# RECORDS FOR PROCESSING
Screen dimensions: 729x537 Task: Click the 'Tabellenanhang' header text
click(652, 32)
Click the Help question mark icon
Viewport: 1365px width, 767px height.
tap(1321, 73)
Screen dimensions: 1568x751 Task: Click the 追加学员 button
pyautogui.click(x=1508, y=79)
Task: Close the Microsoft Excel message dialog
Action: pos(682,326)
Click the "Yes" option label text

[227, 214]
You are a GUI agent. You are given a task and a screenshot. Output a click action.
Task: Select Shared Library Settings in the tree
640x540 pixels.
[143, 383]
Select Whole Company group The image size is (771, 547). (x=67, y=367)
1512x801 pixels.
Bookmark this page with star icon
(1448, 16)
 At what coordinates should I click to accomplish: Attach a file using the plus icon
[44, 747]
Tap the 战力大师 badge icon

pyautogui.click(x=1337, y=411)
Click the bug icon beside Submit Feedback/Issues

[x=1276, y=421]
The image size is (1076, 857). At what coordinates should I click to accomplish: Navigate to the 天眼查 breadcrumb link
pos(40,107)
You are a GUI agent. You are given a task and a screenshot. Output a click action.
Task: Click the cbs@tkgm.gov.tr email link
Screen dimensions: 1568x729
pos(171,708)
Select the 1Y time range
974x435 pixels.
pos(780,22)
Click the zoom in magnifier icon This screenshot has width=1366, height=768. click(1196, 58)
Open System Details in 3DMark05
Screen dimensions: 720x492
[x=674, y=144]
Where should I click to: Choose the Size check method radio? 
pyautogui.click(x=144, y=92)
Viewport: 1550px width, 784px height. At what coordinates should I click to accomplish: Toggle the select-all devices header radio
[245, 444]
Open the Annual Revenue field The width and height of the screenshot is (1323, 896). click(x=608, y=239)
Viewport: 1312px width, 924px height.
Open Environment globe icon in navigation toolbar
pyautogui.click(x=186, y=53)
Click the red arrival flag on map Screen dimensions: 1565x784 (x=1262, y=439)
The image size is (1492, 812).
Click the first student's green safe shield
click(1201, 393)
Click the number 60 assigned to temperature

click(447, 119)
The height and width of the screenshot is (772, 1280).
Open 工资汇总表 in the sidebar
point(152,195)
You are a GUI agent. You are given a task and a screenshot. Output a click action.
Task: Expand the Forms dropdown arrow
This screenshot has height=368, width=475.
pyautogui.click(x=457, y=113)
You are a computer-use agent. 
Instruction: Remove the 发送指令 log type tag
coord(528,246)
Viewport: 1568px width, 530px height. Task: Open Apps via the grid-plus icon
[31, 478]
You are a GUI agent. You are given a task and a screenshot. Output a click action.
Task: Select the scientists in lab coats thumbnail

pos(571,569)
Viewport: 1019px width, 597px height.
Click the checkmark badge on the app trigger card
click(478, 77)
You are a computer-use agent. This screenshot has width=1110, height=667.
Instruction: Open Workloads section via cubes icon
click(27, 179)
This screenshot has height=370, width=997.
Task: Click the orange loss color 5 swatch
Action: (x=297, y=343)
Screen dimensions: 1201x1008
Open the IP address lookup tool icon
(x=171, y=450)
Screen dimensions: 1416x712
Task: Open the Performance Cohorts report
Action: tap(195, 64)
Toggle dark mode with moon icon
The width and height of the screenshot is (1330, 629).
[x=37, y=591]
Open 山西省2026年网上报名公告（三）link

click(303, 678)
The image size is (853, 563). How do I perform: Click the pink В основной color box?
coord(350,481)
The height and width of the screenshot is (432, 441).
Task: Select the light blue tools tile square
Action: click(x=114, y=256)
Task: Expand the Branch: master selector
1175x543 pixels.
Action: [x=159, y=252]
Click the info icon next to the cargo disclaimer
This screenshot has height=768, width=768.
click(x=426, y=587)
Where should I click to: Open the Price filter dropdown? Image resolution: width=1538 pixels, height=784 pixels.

# GIVEN EXERCISE
Arrange all the rows above as a Markdown table with two columns, No. and Line. Number each line in order and leave out the blank ones.

# THE RESULT
| No. | Line |
|---|---|
| 1 | Screen dimensions: 729x537 Task: Click the 'Tabellenanhang' header text |
| 2 | click(652, 32) |
| 3 | Click the Help question mark icon |
| 4 | Viewport: 1365px width, 767px height. |
| 5 | tap(1321, 73) |
| 6 | Screen dimensions: 1568x751 Task: Click the 追加学员 button |
| 7 | pyautogui.click(x=1508, y=79) |
| 8 | Task: Close the Microsoft Excel message dialog |
| 9 | Action: pos(682,326) |
| 10 | Click the "Yes" option label text |
| 11 | [227, 214] |
| 12 | You are a GUI agent. You are given a task and a screenshot. Output a click action. |
| 13 | Task: Select Shared Library Settings in the tree |
| 14 | 640x540 pixels. |
| 15 | [143, 383] |
| 16 | Select Whole Company group The image size is (771, 547). (x=67, y=367) |
| 17 | 1512x801 pixels. |
| 18 | Bookmark this page with star icon |
| 19 | (1448, 16) |
| 20 |  At what coordinates should I click to accomplish: Attach a file using the plus icon |
| 21 | [44, 747] |
| 22 | Tap the 战力大师 badge icon |
| 23 | pyautogui.click(x=1337, y=411) |
| 24 | Click the bug icon beside Submit Feedback/Issues |
| 25 | [x=1276, y=421] |
| 26 | The image size is (1076, 857). At what coordinates should I click to accomplish: Navigate to the 天眼查 breadcrumb link |
| 27 | pos(40,107) |
| 28 | You are a GUI agent. You are given a task and a screenshot. Output a click action. |
| 29 | Task: Click the cbs@tkgm.gov.tr email link |
| 30 | Screen dimensions: 1568x729 |
| 31 | pos(171,708) |
| 32 | Select the 1Y time range |
| 33 | 974x435 pixels. |
| 34 | pos(780,22) |
| 35 | Click the zoom in magnifier icon This screenshot has width=1366, height=768. click(1196, 58) |
| 36 | Open System Details in 3DMark05 |
| 37 | Screen dimensions: 720x492 |
| 38 | [x=674, y=144] |
| 39 | Where should I click to: Choose the Size check method radio?  |
| 40 | pyautogui.click(x=144, y=92) |
| 41 | Viewport: 1550px width, 784px height. At what coordinates should I click to accomplish: Toggle the select-all devices header radio |
| 42 | [245, 444] |
| 43 | Open the Annual Revenue field The width and height of the screenshot is (1323, 896). click(x=608, y=239) |
| 44 | Viewport: 1312px width, 924px height. |
| 45 | Open Environment globe icon in navigation toolbar |
| 46 | pyautogui.click(x=186, y=53) |
| 47 | Click the red arrival flag on map Screen dimensions: 1565x784 (x=1262, y=439) |
| 48 | The image size is (1492, 812). |
| 49 | Click the first student's green safe shield |
| 50 | click(1201, 393) |
| 51 | Click the number 60 assigned to temperature |
| 52 | click(447, 119) |
| 53 | The height and width of the screenshot is (772, 1280). |
| 54 | Open 工资汇总表 in the sidebar |
| 55 | point(152,195) |
| 56 | You are a GUI agent. You are given a task and a screenshot. Output a click action. |
| 57 | Task: Expand the Forms dropdown arrow |
| 58 | This screenshot has height=368, width=475. |
| 59 | pyautogui.click(x=457, y=113) |
| 60 | You are a computer-use agent.  |
| 61 | Instruction: Remove the 发送指令 log type tag |
| 62 | coord(528,246) |
| 63 | Viewport: 1568px width, 530px height. Task: Open Apps via the grid-plus icon |
| 64 | [31, 478] |
| 65 | You are a GUI agent. You are given a task and a screenshot. Output a click action. |
| 66 | Task: Select the scientists in lab coats thumbnail |
| 67 | pos(571,569) |
| 68 | Viewport: 1019px width, 597px height. |
| 69 | Click the checkmark badge on the app trigger card |
| 70 | click(478, 77) |
| 71 | You are a computer-use agent. This screenshot has width=1110, height=667. |
| 72 | Instruction: Open Workloads section via cubes icon |
| 73 | click(27, 179) |
| 74 | This screenshot has height=370, width=997. |
| 75 | Task: Click the orange loss color 5 swatch |
| 76 | Action: (x=297, y=343) |
| 77 | Screen dimensions: 1201x1008 |
| 78 | Open the IP address lookup tool icon |
| 79 | (x=171, y=450) |
| 80 | Screen dimensions: 1416x712 |
| 81 | Task: Open the Performance Cohorts report |
| 82 | Action: tap(195, 64) |
| 83 | Toggle dark mode with moon icon |
| 84 | The width and height of the screenshot is (1330, 629). |
| 85 | [x=37, y=591] |
| 86 | Open 山西省2026年网上报名公告（三）link |
| 87 | click(303, 678) |
| 88 | The image size is (853, 563). How do I perform: Click the pink В основной color box? |
| 89 | coord(350,481) |
| 90 | The height and width of the screenshot is (432, 441). |
| 91 | Task: Select the light blue tools tile square |
| 92 | Action: click(x=114, y=256) |
| 93 | Task: Expand the Branch: master selector |
| 94 | 1175x543 pixels. |
| 95 | Action: [x=159, y=252] |
| 96 | Click the info icon next to the cargo disclaimer |
| 97 | This screenshot has height=768, width=768. |
| 98 | click(x=426, y=587) |
| 99 | Where should I click to: Open the Price filter dropdown? Image resolution: width=1538 pixels, height=784 pixels. |